As if things were not complicated enough, you should be aware that different systems apply in England, Northern Ireland, Scotland, and Wales. On this page, we are only able to discuss in detail the services that are available in England. We have, however, provided a summary of the system elsewhere in the UK, below. If you require further information, please feel free to get in touch.
An advocate is someone who stands up for someone else, using specific knowledge and skills to argue their cause. Patient Advocacy is the name given to a range of services through which individual patients are given access to support and representation, especially when they develop concerns about treatment they have received under the NHS. The Health and Social Care Act of 2001 - which makes the provision of Patient Advocacy a legal requirement - defines this service as "assistance (by way of representation or otherwise) to individuals making or intending to make... a complaint under a procedure operated by a health service body".
It can be difficult to understand the current arrangements for the provision of Patient Advocacy without some knowledge of the system that used to be in place. Until recently, most of the services described on this page were provided in England by organisations called Community Health Councils (CHCs). CHCs were often referred to as "the NHS Watchdog". They were responsible for ensuring that NHS organisations recognised the interests of their local communities. Their work encompassed a wide range of responsibilities, from Patient Advocacy to involvement in "big picture" decisions (e.g. promoting the community's views when closures or changes in services were proposed). They also had the right to conduct inspections of the NHS premises in their region.
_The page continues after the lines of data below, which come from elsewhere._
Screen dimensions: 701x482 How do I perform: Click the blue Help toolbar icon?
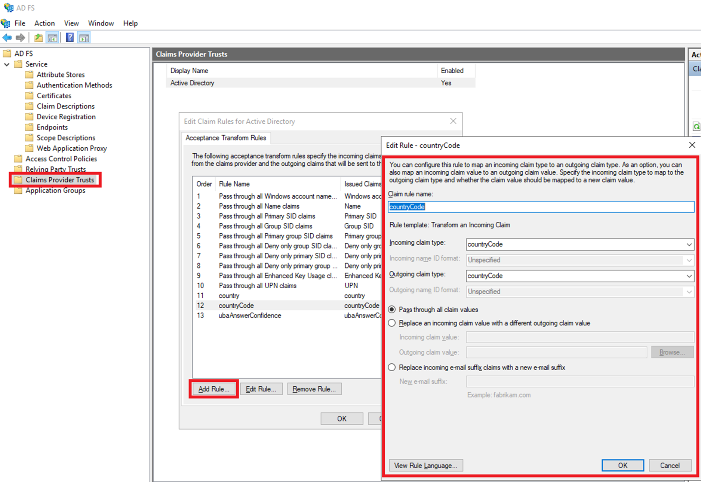click(x=70, y=38)
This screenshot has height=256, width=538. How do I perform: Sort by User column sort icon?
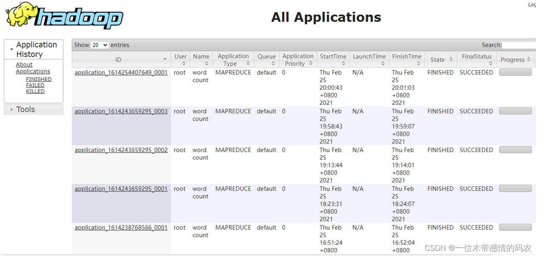[x=183, y=64]
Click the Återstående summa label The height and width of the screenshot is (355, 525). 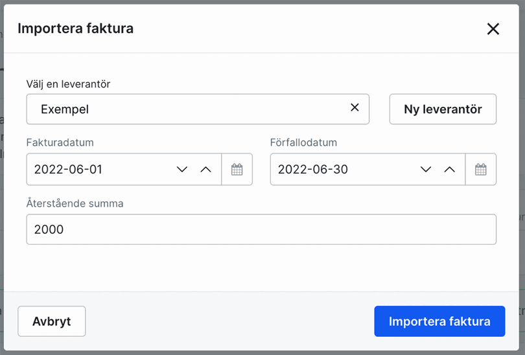coord(75,203)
Reforms to this system, including the abolition of CHCs, were first proposed in 2000, in a government paper called "The NHS Plan". More detail was provided in another document - "Involving Patients and the Public in Healthcare" - in 2001. After some fairly intense debate, the reforms were ultimately enacted in the National Health Service Reform and Health Care Professions Act of 2002. (All these documents are available on-line: see the links section at the foot of this page.)
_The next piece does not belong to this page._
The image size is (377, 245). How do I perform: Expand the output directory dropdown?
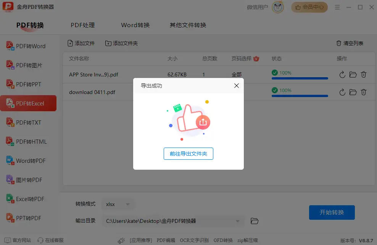click(237, 221)
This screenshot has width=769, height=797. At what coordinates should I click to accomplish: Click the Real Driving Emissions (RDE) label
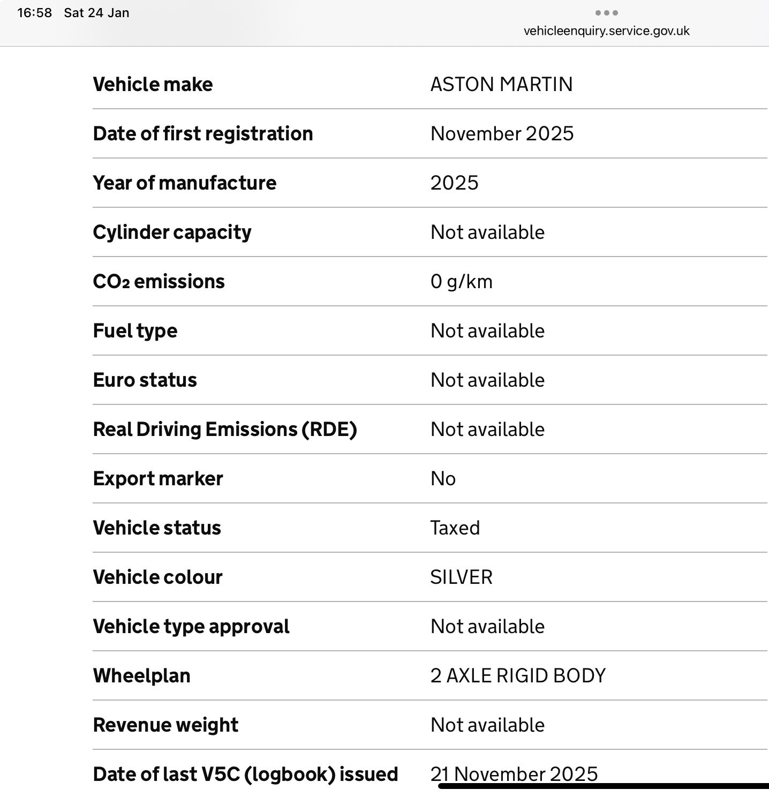(225, 430)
The various functions of CHCs have now been passed on to five new types of organisation. Responsibility for Patient Advocacy has passed to two different organisations: Patient Advice and Liaison Services (PALS), and Independent Complaints Advocacy Services (ICAS). We discuss both these services in detail, below.
The other three types of organisation that have been created to take over from CHCs are Patient & Public Involvement (PPI) Forums; the Commission for Patient and Public Involvement in Health (CPPIH); and local authority Overview and Scrutiny Committees (OSCs). These bodies have more general responsibilities, and are unlikely to become involved in any individual patient's case. They are discussed on our Regulatory Bodies page.